Wednesday, April 14, 2010

Rankings fail?

If you know me, you know I am inherently skeptical about ratings and rankings. As an authority of both cake and pie, I lowered my guard and developed high hopes for the Jezebel dessert March Madness, and look what happened: cheesecake won! As a PIE! Which is it not.

Daveen Kurutz McLaughlin of the Pittsburgh Tribune-Review called my attention last week to an effort from GreatSchools.net and Forbes magazine to identify the “best cities to live and learn,” or “the best schools for your housing buck.” They calculated the list using a combination of test data and home prices. It seemed odd to Daveen because the Pittsburgh Public Schools were featured, even though they are hurting academically and, as she put it, “barely made AYP this year.” We looked into the methodology.

According to GreatSchools, the “education quality score” was determined by state test scores and NAEP data. I asked an official for more detail, and she said that proficiency rates on state tests were moderated by a multiplier depending on how well that state did on NAEP—because, as we all know, state tests are not comparable. So a district with a high pass rate in California is indexed lower than a district with that same pass rate in Connecticut.

This is sort of mathy ... but not mathy enough. It feels like an imprecise manipulation of data to me. You can do lots of fun stuff with statistics, and I get the gist of what they were attempting, but I just do not think you cannot use state NAEP data to draw conclusions about local districts (except when you are specifically addressing those that participate in the urban NAEP—which Pittsburgh, among many others, does not).

As well, Daveen realized that the median home price listed was just for the city of Pittsburgh, while the academic index was derived from test results at all schools with a Pittsburgh mailing address, which includes wealthy suburbs very much NOT a part of Pittsburgh Public Schools. Given that the cities were recommended because of a combination of home value and high test scores, this discrepancy renders the equation meaningless.
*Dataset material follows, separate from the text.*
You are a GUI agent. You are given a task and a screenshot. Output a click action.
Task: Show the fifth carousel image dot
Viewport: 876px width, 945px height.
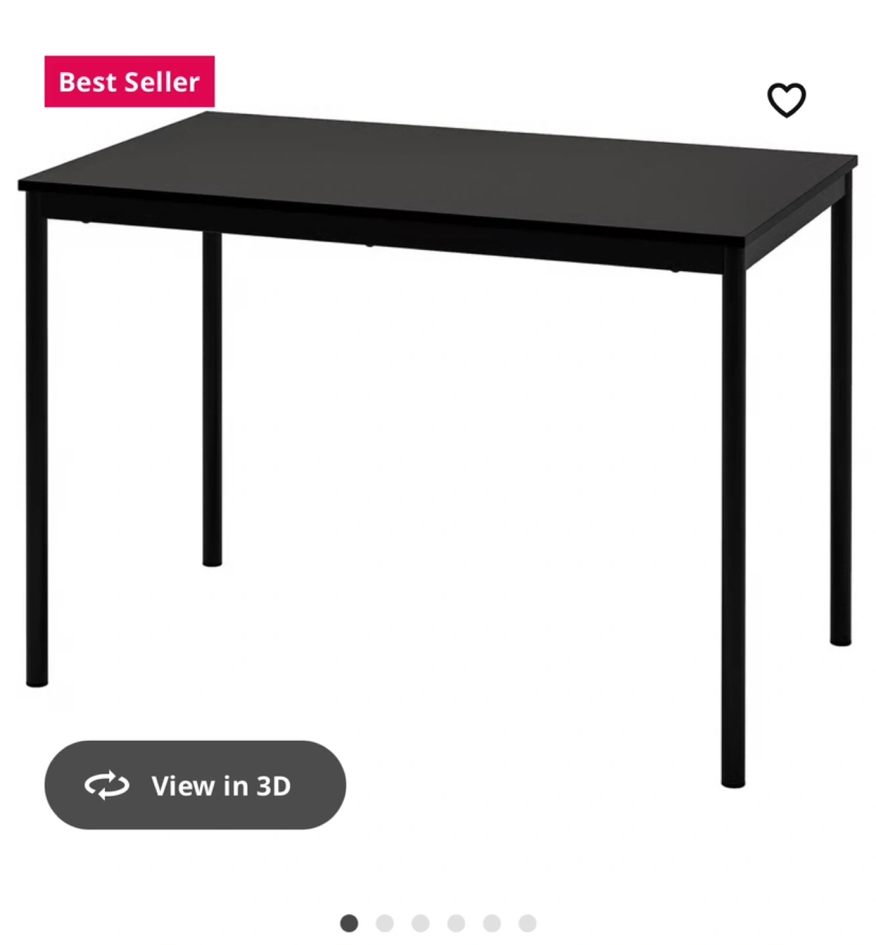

My radar was set off by the inclusion of Honolulu. There are many reasons to live in Hawaii, but given that they have such a bad budget crisis that kids do not go to school most Fridays, I would not be trying to send people there.

2 comments:

  1. This is so much like the many other off-base claims backed up by distorted, misinterpreted and cattywompus statistics that are so common throughout education "miracles" -- except for the standout fact that a reporter caught and outed this one! Can you make inspirational posters of Daveen to motivate the entire profession to strive for such a standard?